The motion of an object after being hit depends to a large extent on its shape: A round ball will spin very differently from an elongated baton. Spinning molecules also come in different shapes, although they are never truly round.

Professor Edvardas Narevicius and his group in the Weizmann Institute of Science’s Chemical Physics Department have demonstrated that at very low temperatures – less than a hair above absolute zero – one can hit molecules and get them to behave either like balls or like batons – depending on certain initial conditions.

The findings, which appeared in Nature Physics, provide proof of a conjecture in quantum mechanics, and they could have implications for both chemistry and physics experimental setups.

Collisions between atoms and molecules occur all around us and they are necessary for most chemical reactions. But to truly understand the interaction, scientists look to the quantum realm.
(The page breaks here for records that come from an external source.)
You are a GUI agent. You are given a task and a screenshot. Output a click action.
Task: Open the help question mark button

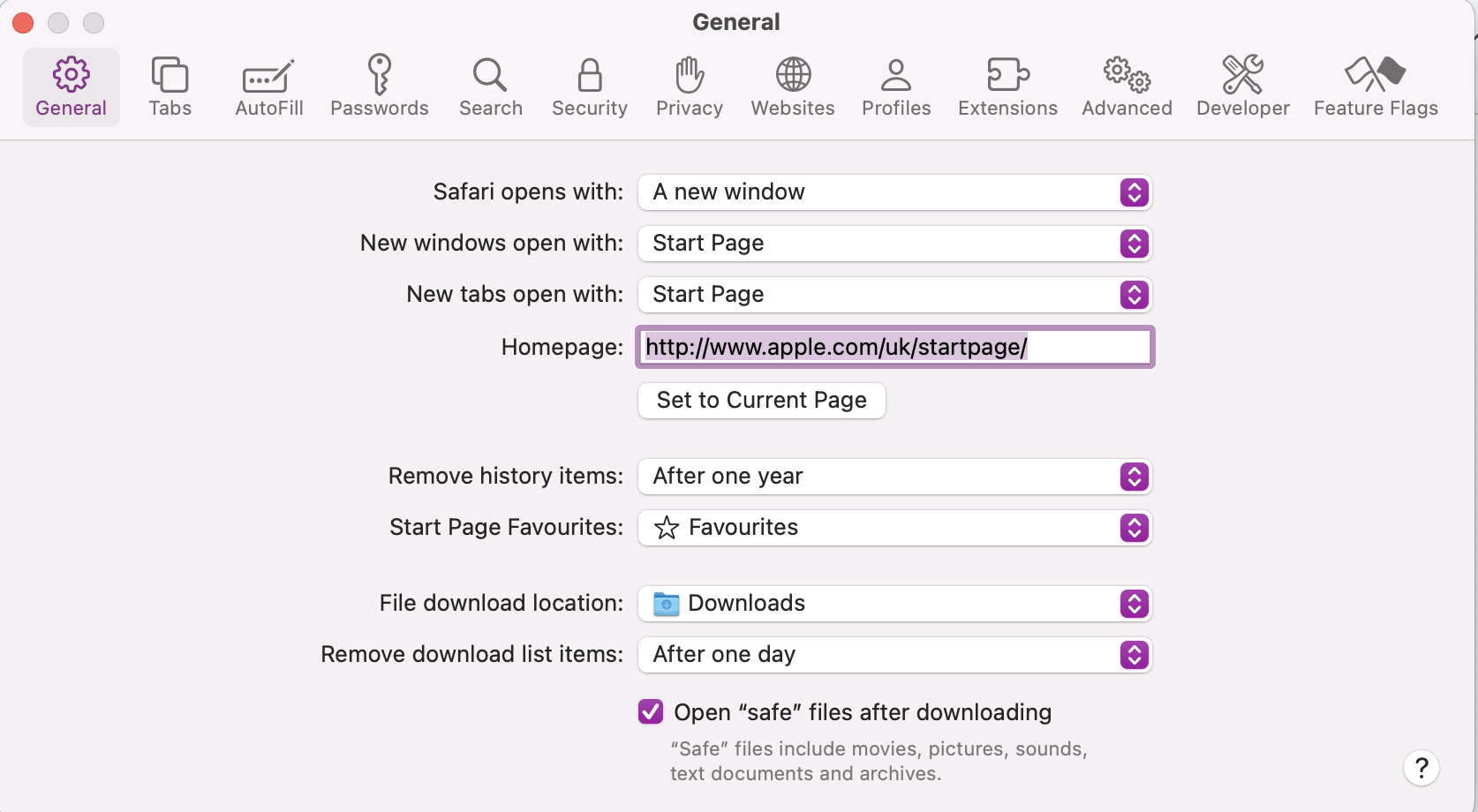coord(1421,768)
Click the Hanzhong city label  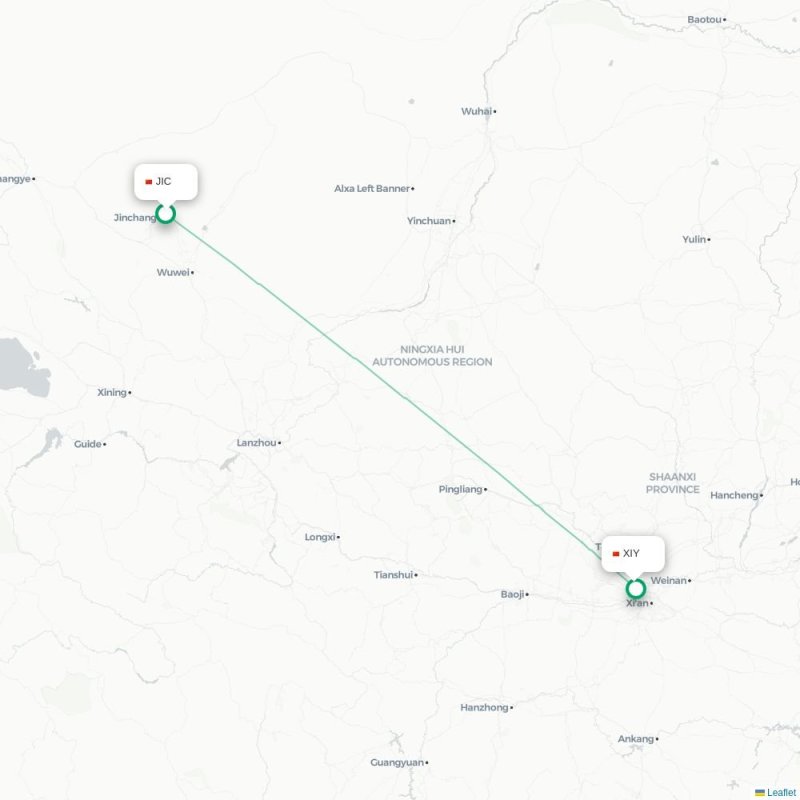pyautogui.click(x=484, y=708)
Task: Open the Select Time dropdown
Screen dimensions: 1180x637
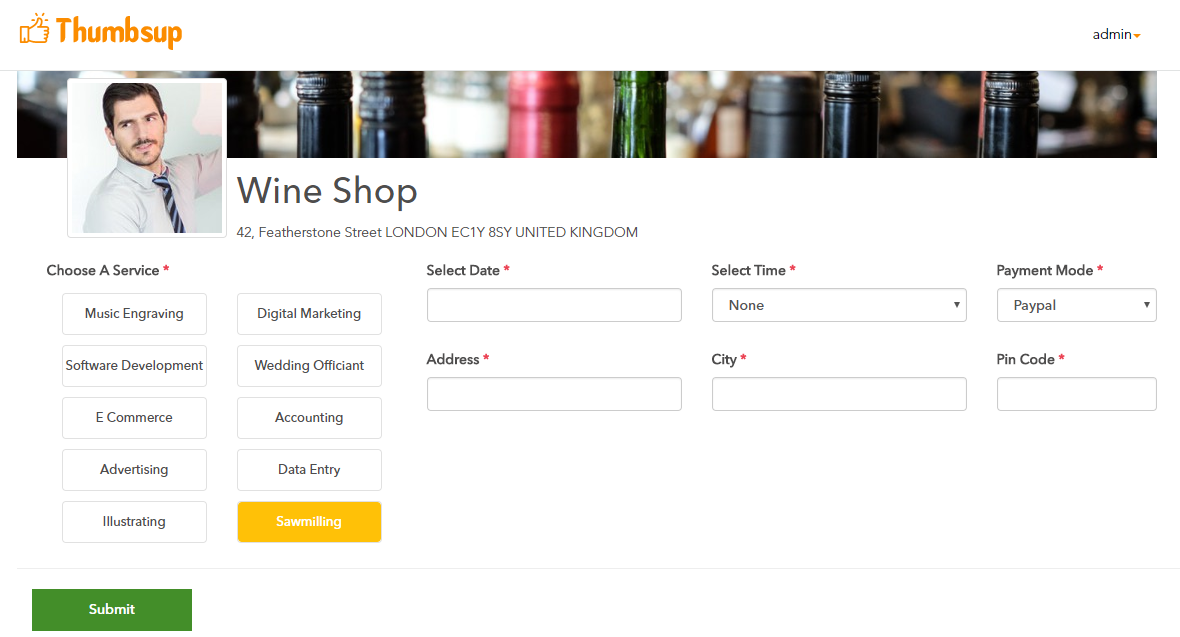Action: [x=839, y=305]
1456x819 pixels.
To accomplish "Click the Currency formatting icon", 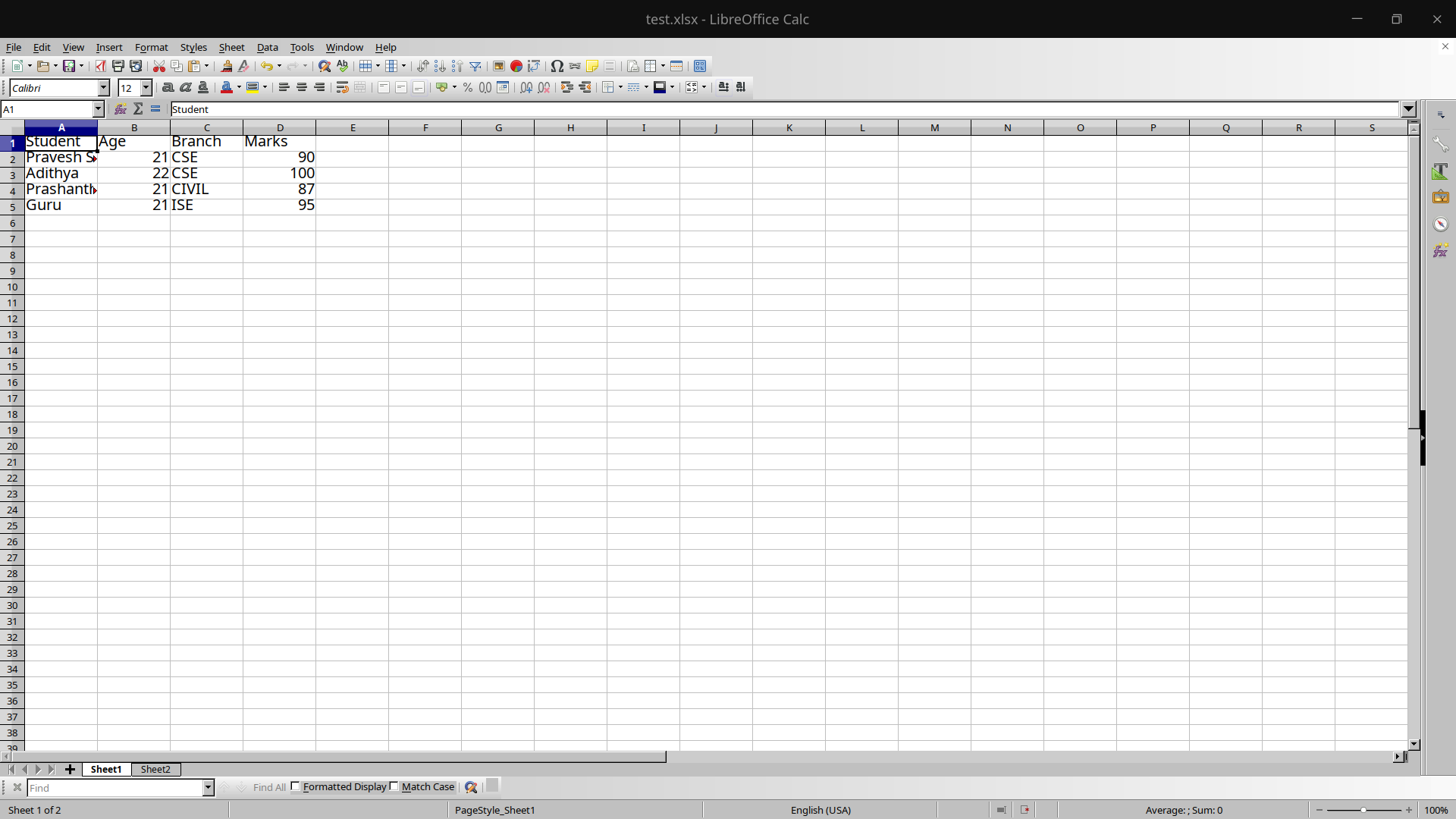I will pos(441,87).
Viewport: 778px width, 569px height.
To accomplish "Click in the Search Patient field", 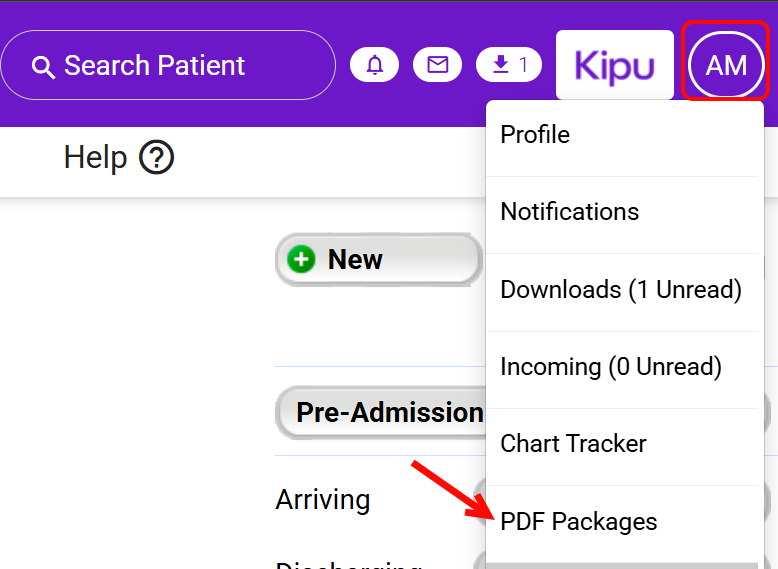I will (180, 66).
Narevicius and his laboratory group have created a unique setup for this, in which atoms or molecules are cooled down to ultracold temperatures – sometimes under 1⁰ Kelvin (K) – and collisions are created by merging parallel beams. This method eliminates a problem in many collision experiments that have particles colliding at high velocities relative to one another, so that the resulting high collision energies mask the fine quantum effects.

In the experiment, the researchers decided to address the issue of collisions with molecules. Atomic collisions have been studied, but atoms, as far as classical physics are concerned, are balls. Molecules, on the other hand, can be more like batons, and differences of shape should change collision properties. The simplest of these is hydrogen (H2), which consists of only two bound atoms. Would the stick-like molecules react differently to collisions than round atoms? Can one predict the outcome of a collision on the basis of shape?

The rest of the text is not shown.